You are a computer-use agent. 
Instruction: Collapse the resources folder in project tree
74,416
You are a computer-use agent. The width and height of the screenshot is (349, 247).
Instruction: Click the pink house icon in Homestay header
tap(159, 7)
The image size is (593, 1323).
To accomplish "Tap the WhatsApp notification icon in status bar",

==

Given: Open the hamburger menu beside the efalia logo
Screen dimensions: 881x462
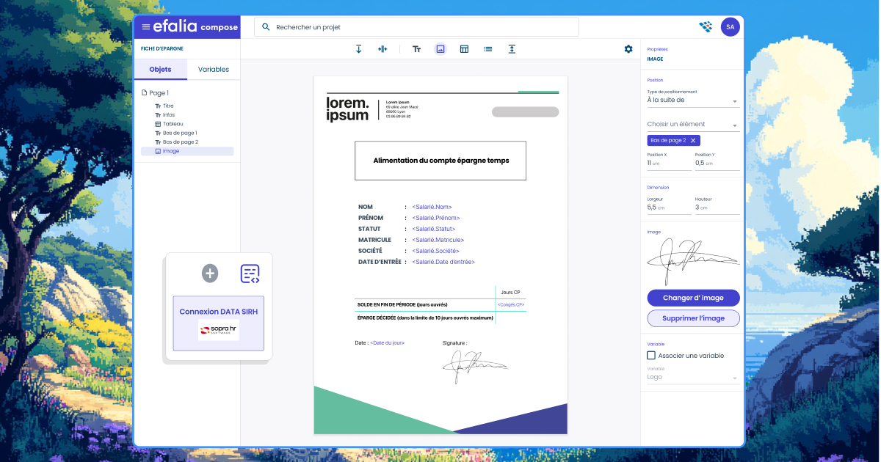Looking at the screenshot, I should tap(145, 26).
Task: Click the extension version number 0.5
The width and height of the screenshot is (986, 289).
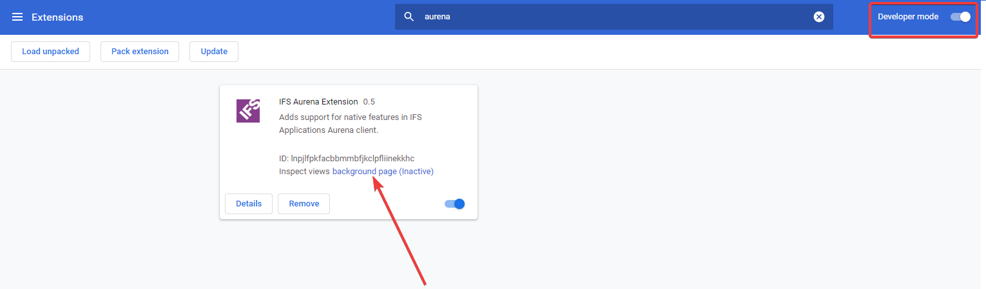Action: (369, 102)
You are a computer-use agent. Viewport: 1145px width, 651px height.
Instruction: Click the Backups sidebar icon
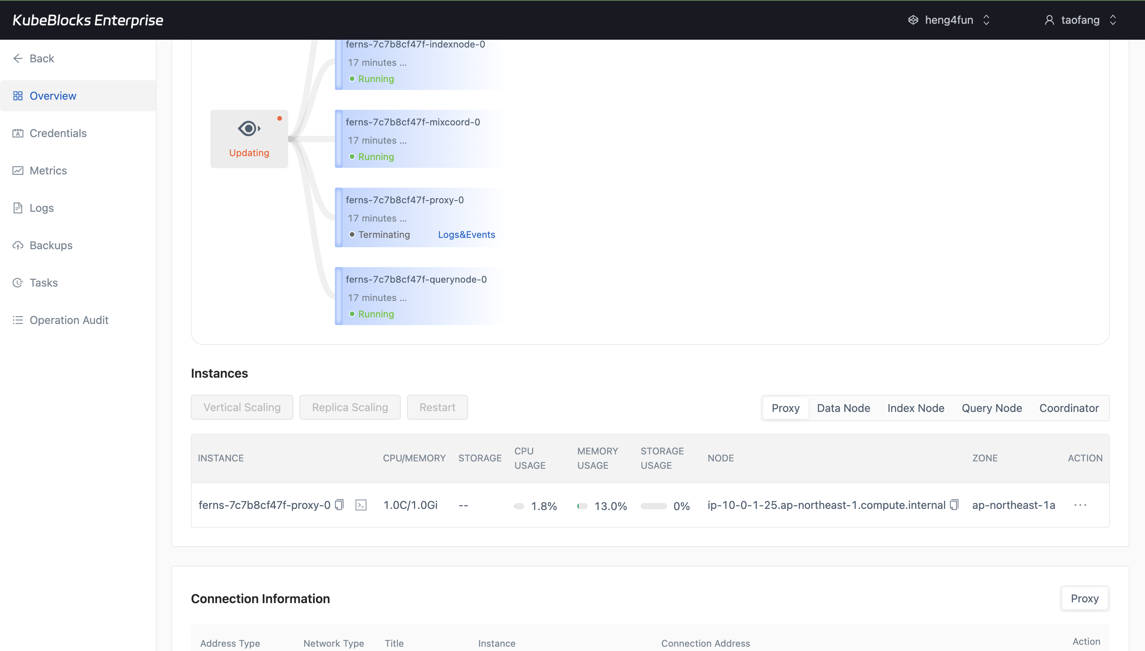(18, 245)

==

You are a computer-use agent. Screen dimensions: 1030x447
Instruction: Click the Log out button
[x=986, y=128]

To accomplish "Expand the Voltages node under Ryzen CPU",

■ **Task statement**
Copy out the stretch of the entries from the line that contains "You are a computer-use agent. The" through the line that contains "the WhatsApp notification", both included, and nothing more.

■ **Final result**
You are a computer-use agent. The width and height of the screenshot is (349, 247).
Instruction: Click the pink house icon in Homestay header
tap(159, 7)
The image size is (593, 1323).
To accomplish "Tap the WhatsApp notification icon in status bar",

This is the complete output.